What does this mean for markets? Oil prices could fall when the smoke signals from the Riyadh summit reach the oil futures trading pits of London, New York, Chicago and Singapore.
Oil futures options and swap markets worldwide now trade 15-20 times the 104 million barrels consumed daily. The global oil market, not Russia, Saudi Arabia or even the US, will decide where the marginal price of Brent and West Texas Intermediate (WTI) trade in 2025.
Trump’s maverick tariffs and provocative policy shifts on Ukraine-Russia have made professional oil traders slash their risk exposures in the markets. This is the reason volatility has trended down in the past three weeks even as Brent has traded in a narrow range. However, that trading range could widen significantly after the Riyadh summit.
Even if a deal materialises, it may not be implementable if its terms are not acceptable to President Zelensky or Germany’s new centre-right Chancellor Freidrich Merz.
Zelensky has bluntly said that Ukraine will not “accept any deal about us without us”. Germany is the EU’s economic colossus accounting for one third of the bloc’s GDP; it has paid a terrible price for its energy dependence on Russia’s Gazprom since the Schröder/Merkel eras.
If Merz seizes on a Riyadh deal to engineer a separate rapprochement with Russia in exchange for cheap gas imports, a major inflection point in global energy prices is inevitable.
The strategic stakes for Saudi Arabia from the Trump-Putin summit could not be higher. The kingdom’s preeminent national interest is the success of the Crown Prince’s Vision 2030 project for socioeconomic transformation. The last thing Saudi Arabia needs is a major fall in crude oil prices – Brent is already a painful $30 below the Royal Budget’s breakeven price.
While the Saudi debt/GDP ratio is not excessive at 34 percent, the kingdom has replaced China as the largest sovereign borrower in global offshore debt capital markets. So Saudi Arabia will do its best to appeal to Trump to moderate his “drill baby drill” rhetoric and divert the president from his strategy to go full throttle as a global LNG superpower.
Saudi Arabian oil production has fallen to nine million barrels per day (bpd), the lowest in four years, as it has borne a disproportionate share of Opec+ output cuts designed to stabilise the market. It is significant that Riyadh’s production capacity is now 12 million bpd, exactly what it was in 1980, the year two Opec founder members went to war when Iraq’s Saddam Hussein invaded Khomeni’s Iran.

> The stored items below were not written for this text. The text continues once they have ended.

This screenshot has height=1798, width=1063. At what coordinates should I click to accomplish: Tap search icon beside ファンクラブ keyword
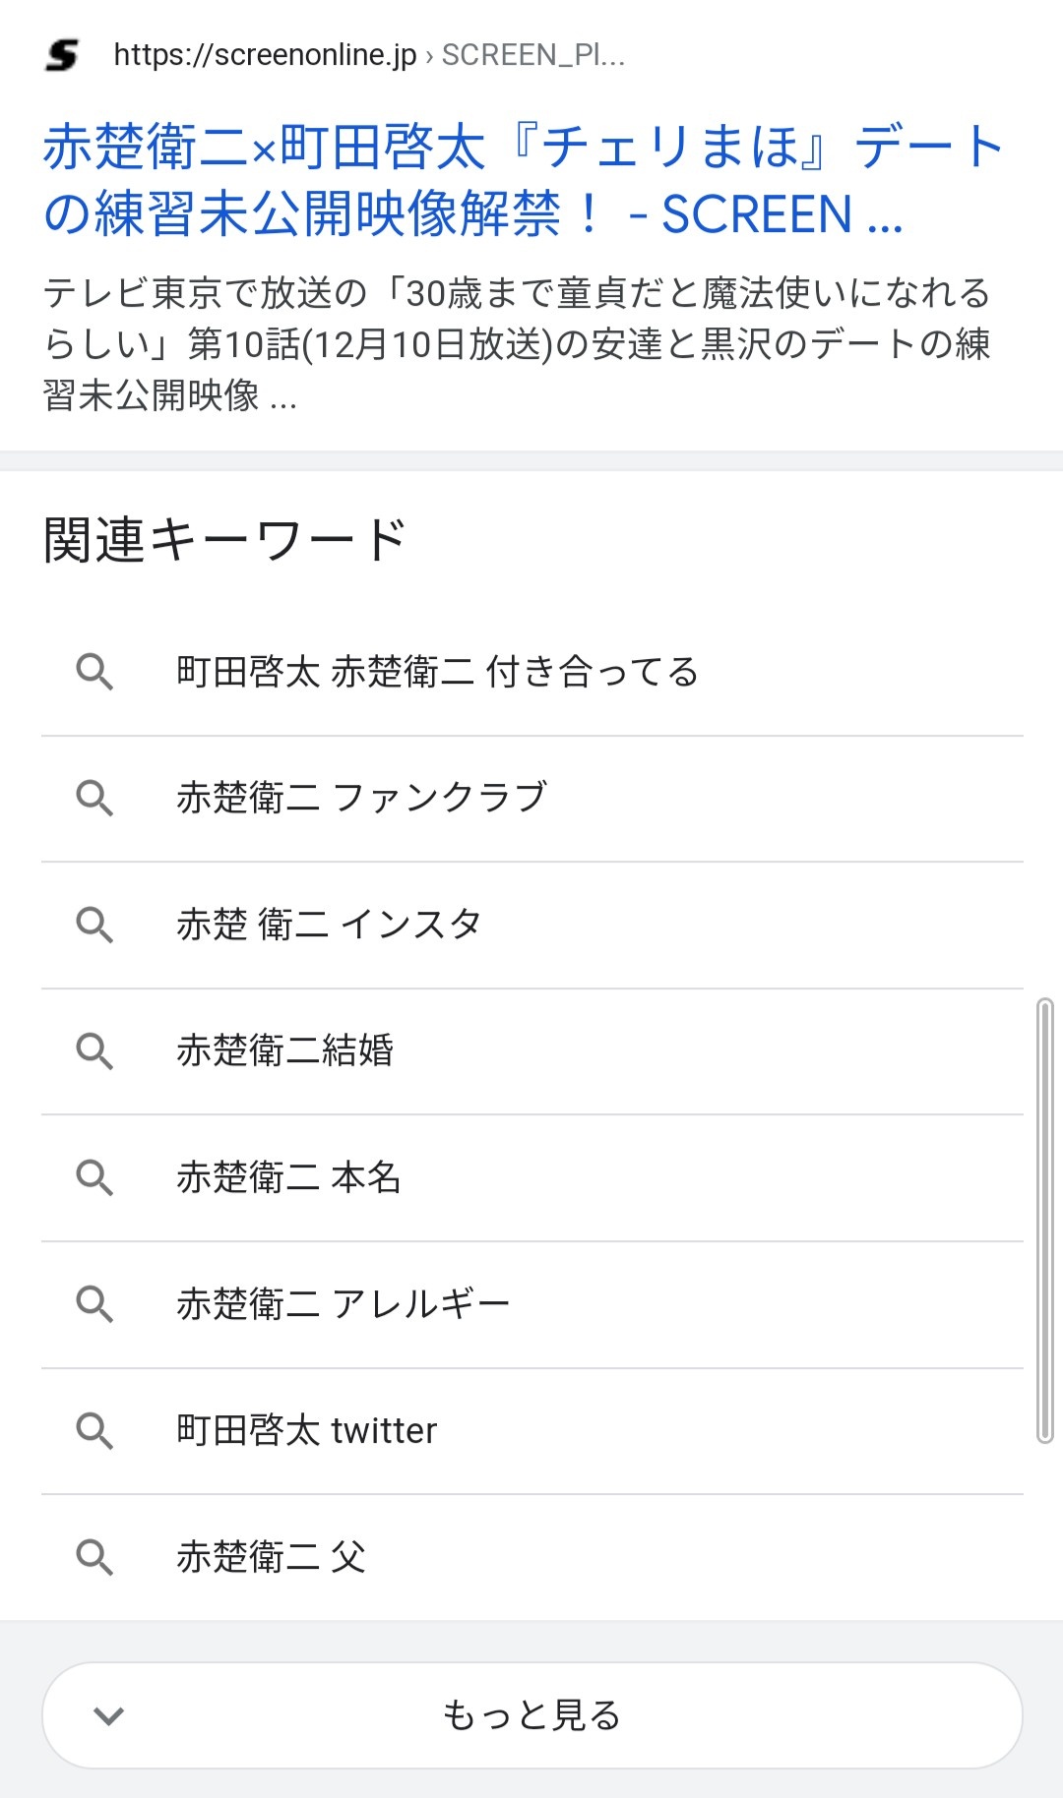(94, 798)
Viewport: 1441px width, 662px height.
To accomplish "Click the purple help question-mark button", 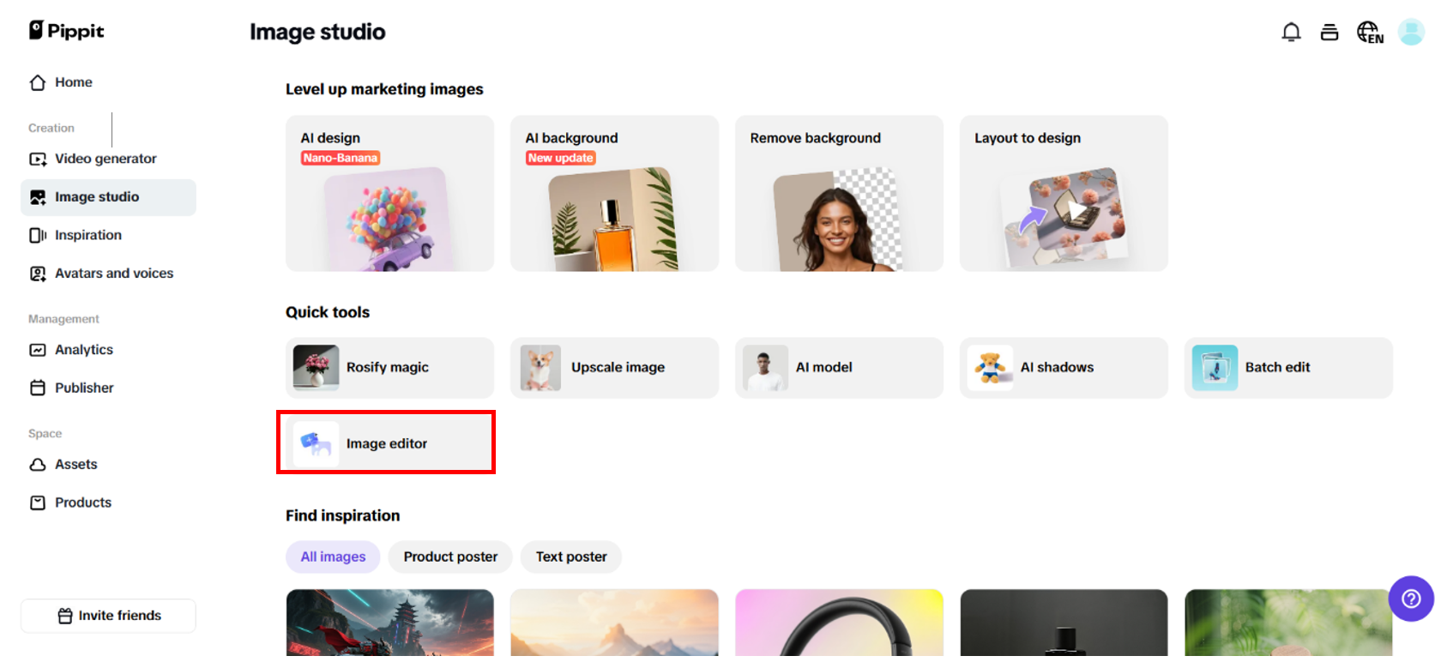I will [x=1411, y=599].
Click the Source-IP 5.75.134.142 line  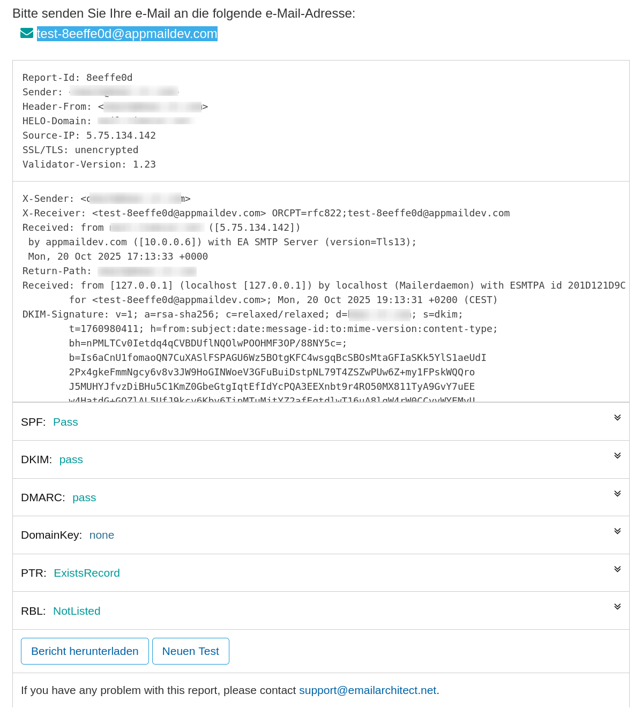pos(89,135)
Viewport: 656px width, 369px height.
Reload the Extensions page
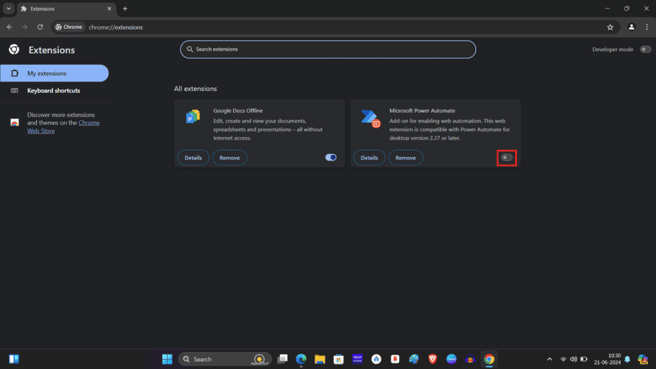pyautogui.click(x=40, y=27)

Global oil demand was only 60 million bpd in 1980 and thus Saudi Arabia is no longer the sole powerbroker in Opec, the reason the kingdom forged its own Kremlin connection with Russia in 2016.

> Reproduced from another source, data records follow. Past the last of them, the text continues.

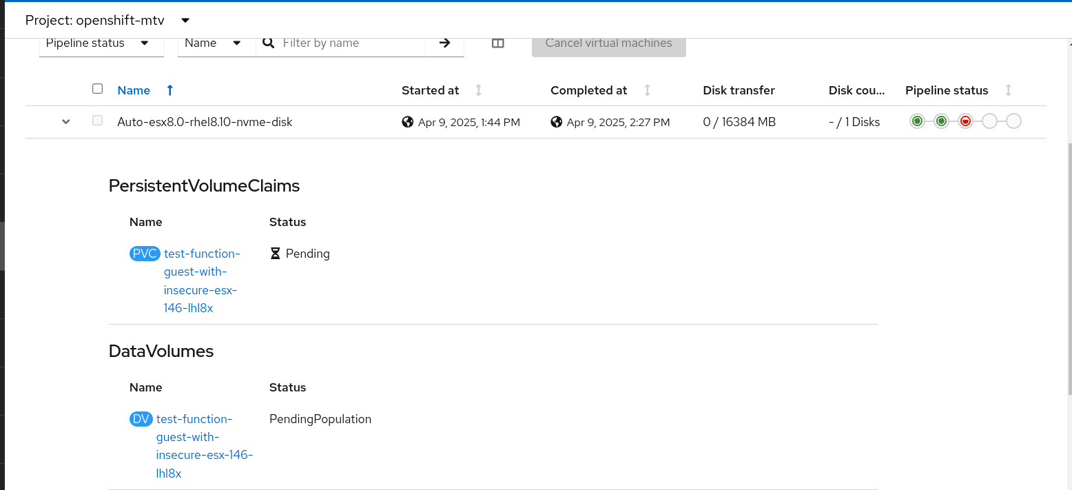This screenshot has height=490, width=1072.
Task: Collapse the Auto-esx8.0-rhel8.10-nvme-disk row
Action: [x=66, y=122]
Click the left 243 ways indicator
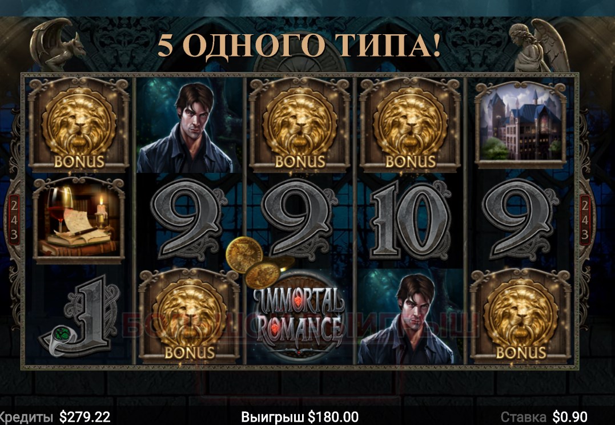The image size is (615, 425). click(14, 220)
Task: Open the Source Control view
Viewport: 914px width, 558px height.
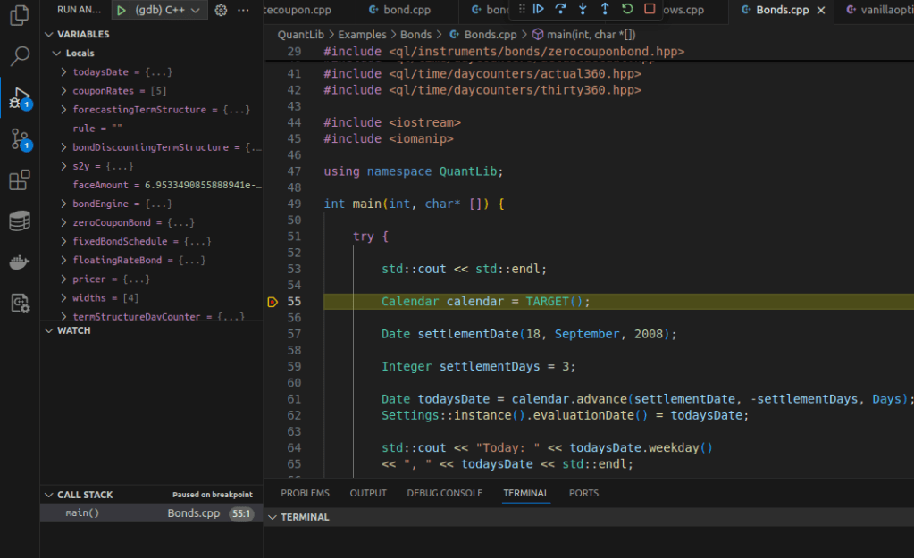Action: coord(19,138)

If sanctions are lifted, Saudi Arabia and Russia will have to reach a new modus vivendi on downstream market share within the Opec+ framework to prevent a 2014-2015 scale price war.

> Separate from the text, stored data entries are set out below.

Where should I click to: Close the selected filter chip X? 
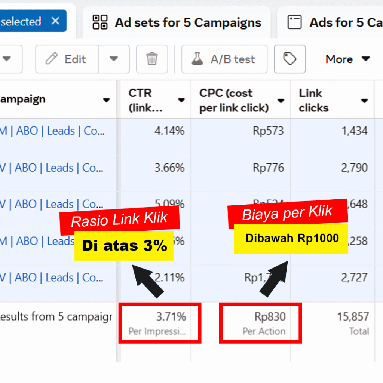pyautogui.click(x=55, y=21)
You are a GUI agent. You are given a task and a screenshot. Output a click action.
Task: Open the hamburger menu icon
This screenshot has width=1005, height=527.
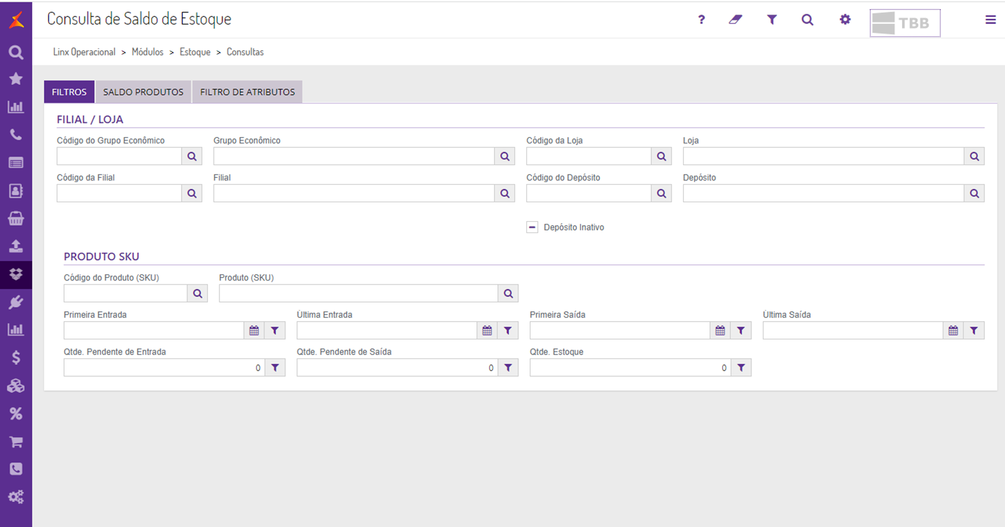click(x=990, y=20)
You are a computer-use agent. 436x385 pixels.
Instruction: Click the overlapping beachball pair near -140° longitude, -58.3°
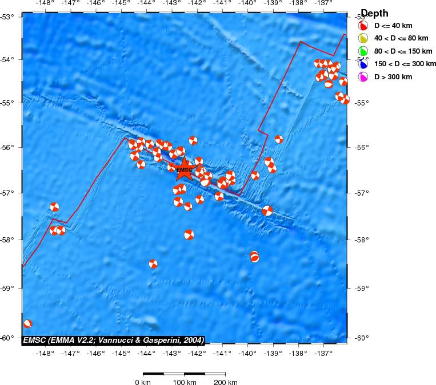click(254, 257)
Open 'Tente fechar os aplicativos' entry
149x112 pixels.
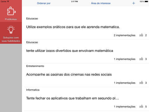[72, 98]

A surge in output from Guyana, offshore Brazil, offshore West Africa and Canada is also a harsh reality for Moscow and Riyadh, as is quota non-compliance by Kazakhstan, Iraq and Nigeria inside Opec+. Mediocre demand growth for petroleum products in China, the world’s largest oil importer, must also be factored in.
On the supply front, “maximum pressure” sanctions against Iran may help tighten the oil market but Trump is also holding out a diplomatic olive branch to Iran if it abandons its nuclear programme. This must be a tempting prospect for Tehran, now that it has lost its militia proxies in Lebanon and Gaza and its dynastic vassal state in Syria.
If post-Khamenei Iran decides to respond to Trump’s overtures and seals a grand bargain with Washington, all bets are off for the price of oil.
My guesstimate for Brent’s trading range in the first half of 2025 is $65 to $75.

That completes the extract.